## [ASSIGNMENT]
From the first line to the last, set down the material exactly, leaving out its pictures.

==*==

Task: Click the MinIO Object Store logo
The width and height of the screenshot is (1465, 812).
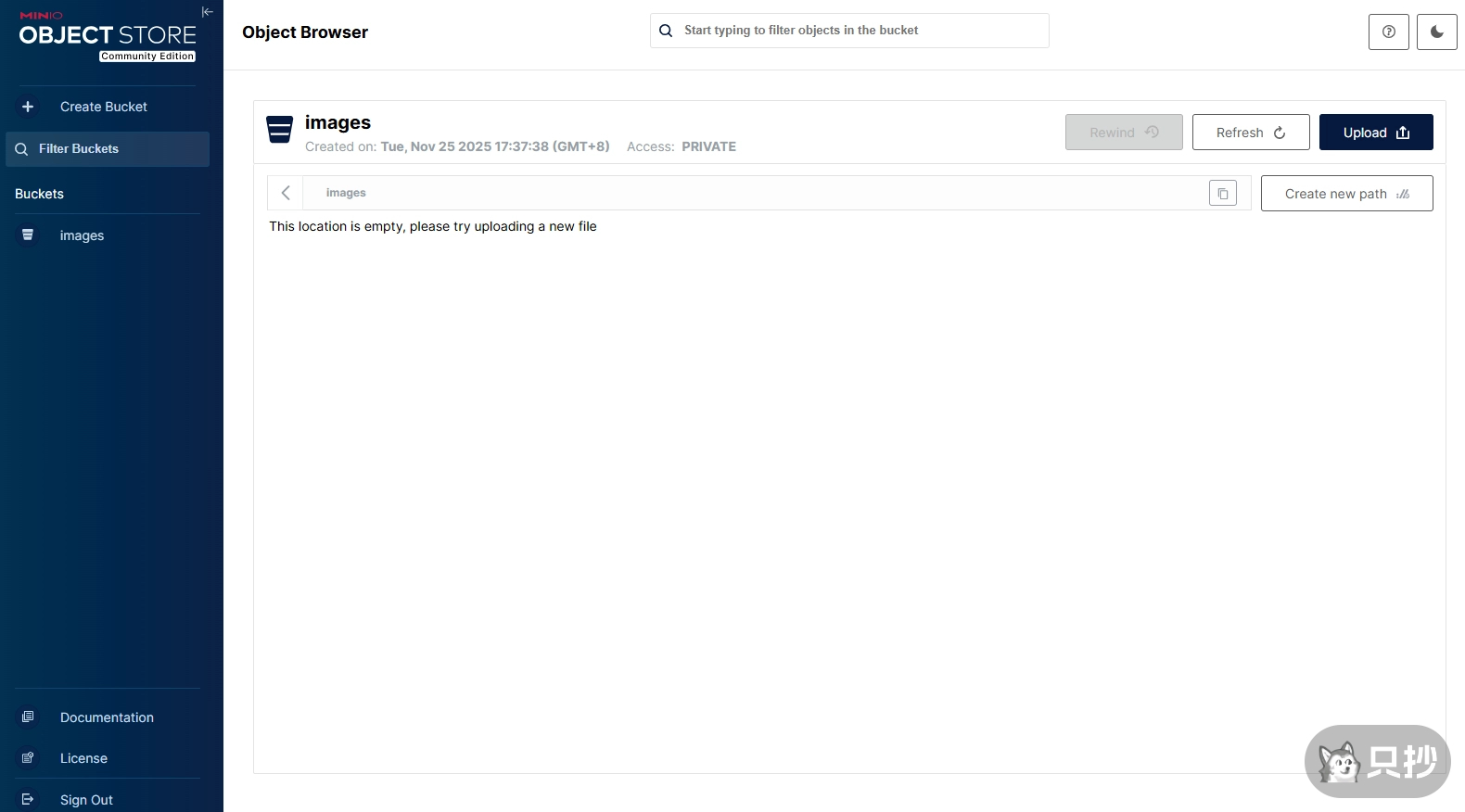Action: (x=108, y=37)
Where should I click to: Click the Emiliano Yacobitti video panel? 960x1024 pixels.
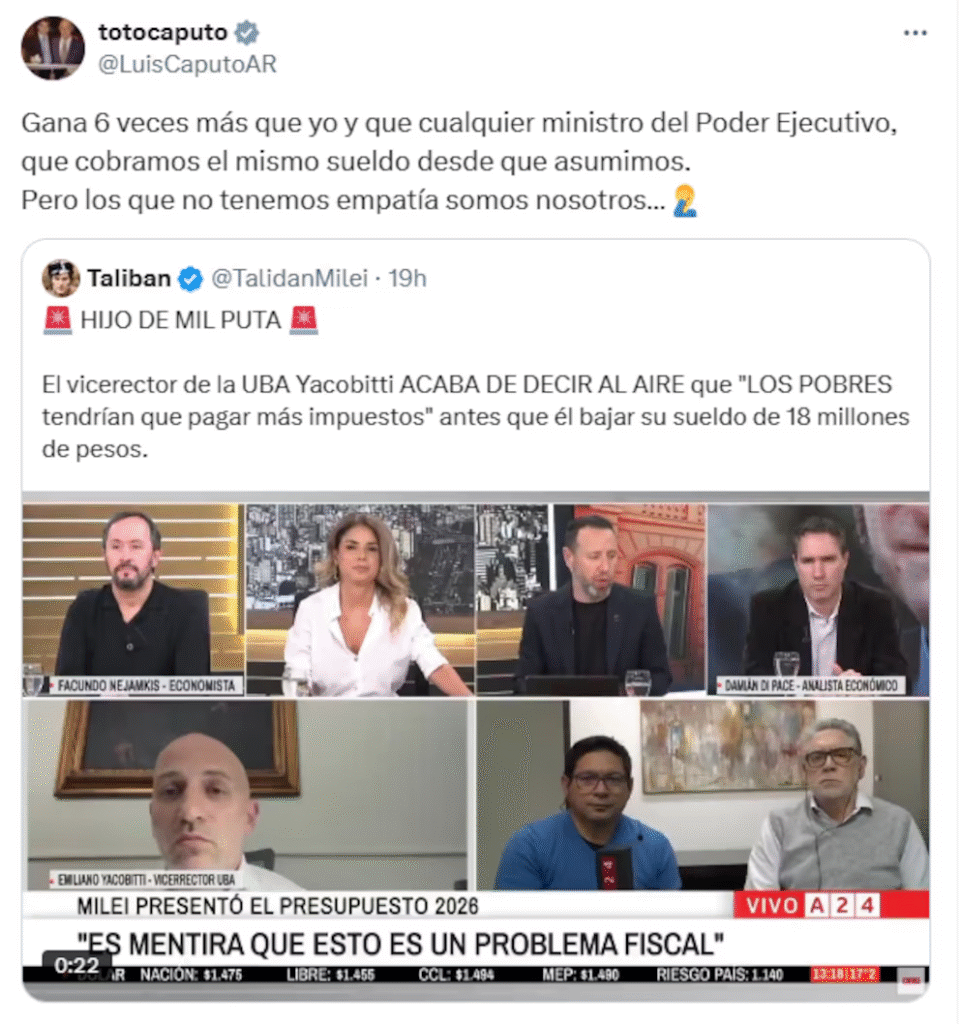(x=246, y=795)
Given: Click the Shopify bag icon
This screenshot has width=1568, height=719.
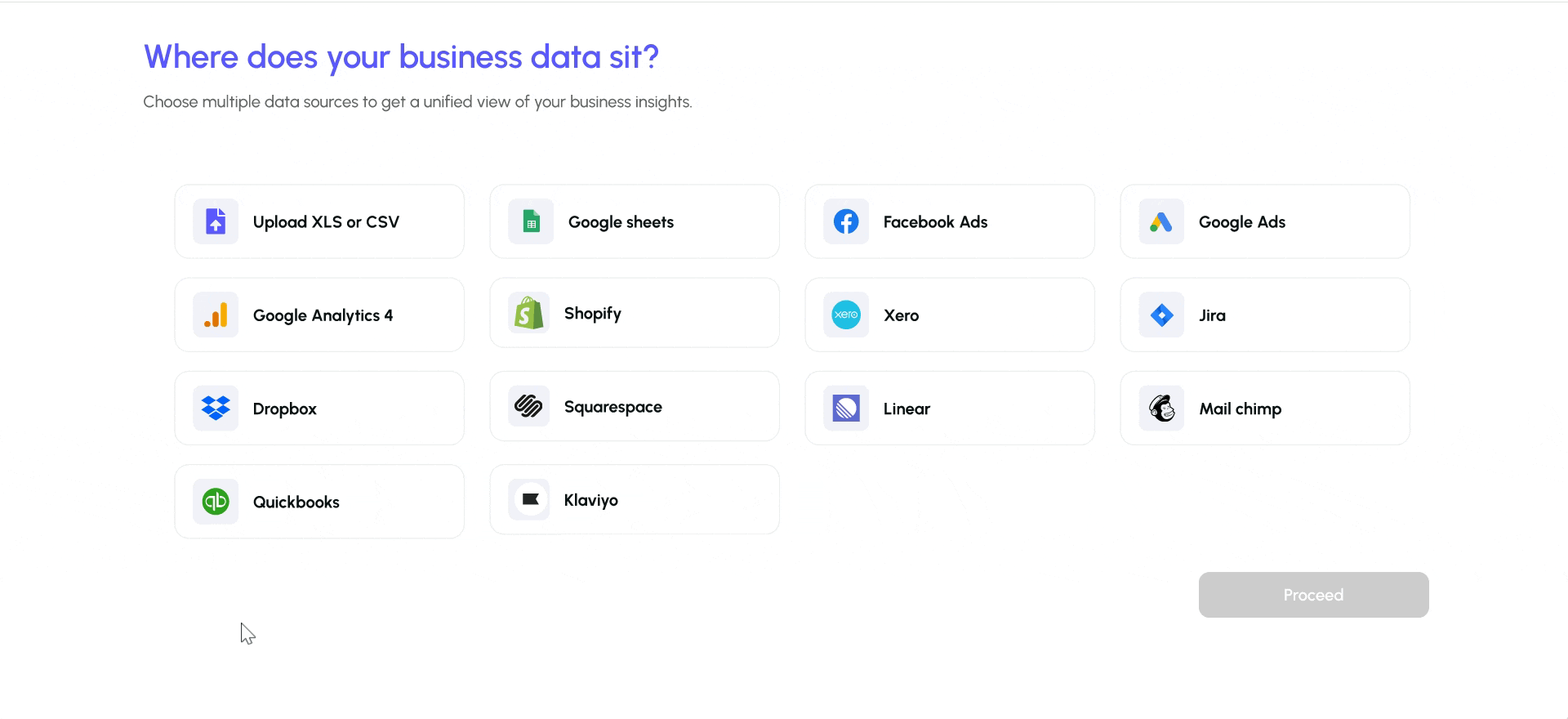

==*==

## [THE COMPLETED TASK]
Task: Click the MinIO Object Store logo
The width and height of the screenshot is (1465, 812).
Action: (x=108, y=37)
Where should I click to: Click the Emiliano Yacobitti video panel? 960x1024 pixels.
(x=246, y=795)
Given: Click the Shopify bag icon
This screenshot has width=1568, height=719.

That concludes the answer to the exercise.